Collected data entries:
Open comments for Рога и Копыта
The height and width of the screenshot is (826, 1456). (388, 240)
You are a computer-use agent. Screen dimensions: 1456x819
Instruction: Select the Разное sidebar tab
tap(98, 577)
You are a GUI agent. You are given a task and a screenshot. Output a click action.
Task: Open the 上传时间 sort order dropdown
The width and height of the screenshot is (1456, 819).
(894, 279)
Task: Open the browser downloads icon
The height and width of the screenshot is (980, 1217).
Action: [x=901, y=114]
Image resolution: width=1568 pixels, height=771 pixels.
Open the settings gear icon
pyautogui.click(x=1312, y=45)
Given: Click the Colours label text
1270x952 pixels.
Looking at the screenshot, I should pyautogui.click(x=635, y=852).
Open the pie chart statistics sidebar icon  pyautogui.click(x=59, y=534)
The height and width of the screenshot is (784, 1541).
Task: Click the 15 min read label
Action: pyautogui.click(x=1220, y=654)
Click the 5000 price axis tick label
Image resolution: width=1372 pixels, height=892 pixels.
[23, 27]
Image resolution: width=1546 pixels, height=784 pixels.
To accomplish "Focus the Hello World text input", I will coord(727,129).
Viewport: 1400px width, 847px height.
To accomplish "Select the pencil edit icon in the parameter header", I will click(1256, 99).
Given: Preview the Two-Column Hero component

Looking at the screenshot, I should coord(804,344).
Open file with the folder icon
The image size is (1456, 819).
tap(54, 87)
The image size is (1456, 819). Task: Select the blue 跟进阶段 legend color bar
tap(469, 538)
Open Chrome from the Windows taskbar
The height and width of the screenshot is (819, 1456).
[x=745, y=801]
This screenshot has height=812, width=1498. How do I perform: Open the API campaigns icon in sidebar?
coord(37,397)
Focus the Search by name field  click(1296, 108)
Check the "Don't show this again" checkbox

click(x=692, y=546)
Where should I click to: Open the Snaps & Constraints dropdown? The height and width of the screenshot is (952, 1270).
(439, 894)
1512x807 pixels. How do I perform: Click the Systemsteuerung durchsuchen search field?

**WHAT THE EXERCISE ASKS**
Write out every entry above exactly as given.

**RESPONSE FOR THIS EXERCISE**
Open comments for Рога и Копыта
The height and width of the screenshot is (826, 1456). (388, 240)
You are a computer-use agent. Screen dimensions: 1456x819
Instruction: Select the Разное sidebar tab
tap(98, 577)
You are a GUI agent. You are given a task and a screenshot. Output a click action.
Task: Open the 上传时间 sort order dropdown
The width and height of the screenshot is (1456, 819).
(894, 279)
Task: Open the browser downloads icon
The height and width of the screenshot is (980, 1217).
Action: [x=901, y=114]
Image resolution: width=1568 pixels, height=771 pixels.
Open the settings gear icon
pyautogui.click(x=1312, y=45)
Given: Click the Colours label text
1270x952 pixels.
Looking at the screenshot, I should pyautogui.click(x=635, y=852).
Open the pie chart statistics sidebar icon  pyautogui.click(x=59, y=534)
The height and width of the screenshot is (784, 1541).
Task: Click the 15 min read label
Action: pyautogui.click(x=1220, y=654)
Click the 5000 price axis tick label
Image resolution: width=1372 pixels, height=892 pixels.
[23, 27]
Image resolution: width=1546 pixels, height=784 pixels.
To accomplish "Focus the Hello World text input", I will coord(727,129).
Viewport: 1400px width, 847px height.
To accomplish "Select the pencil edit icon in the parameter header", I will click(1256, 99).
Given: Preview the Two-Column Hero component

Looking at the screenshot, I should coord(804,344).
Open file with the folder icon
The image size is (1456, 819).
tap(54, 87)
The image size is (1456, 819). Task: Select the blue 跟进阶段 legend color bar
tap(469, 538)
Open Chrome from the Windows taskbar
The height and width of the screenshot is (819, 1456).
[x=745, y=801]
This screenshot has height=812, width=1498. How do I perform: Open the API campaigns icon in sidebar?
coord(37,397)
Focus the Search by name field  click(1296, 108)
Check the "Don't show this again" checkbox

click(x=692, y=546)
Where should I click to: Open the Snaps & Constraints dropdown? The height and width of the screenshot is (952, 1270).
(439, 894)
1512x807 pixels. How do I perform: Click the Systemsteuerung durchsuchen search field?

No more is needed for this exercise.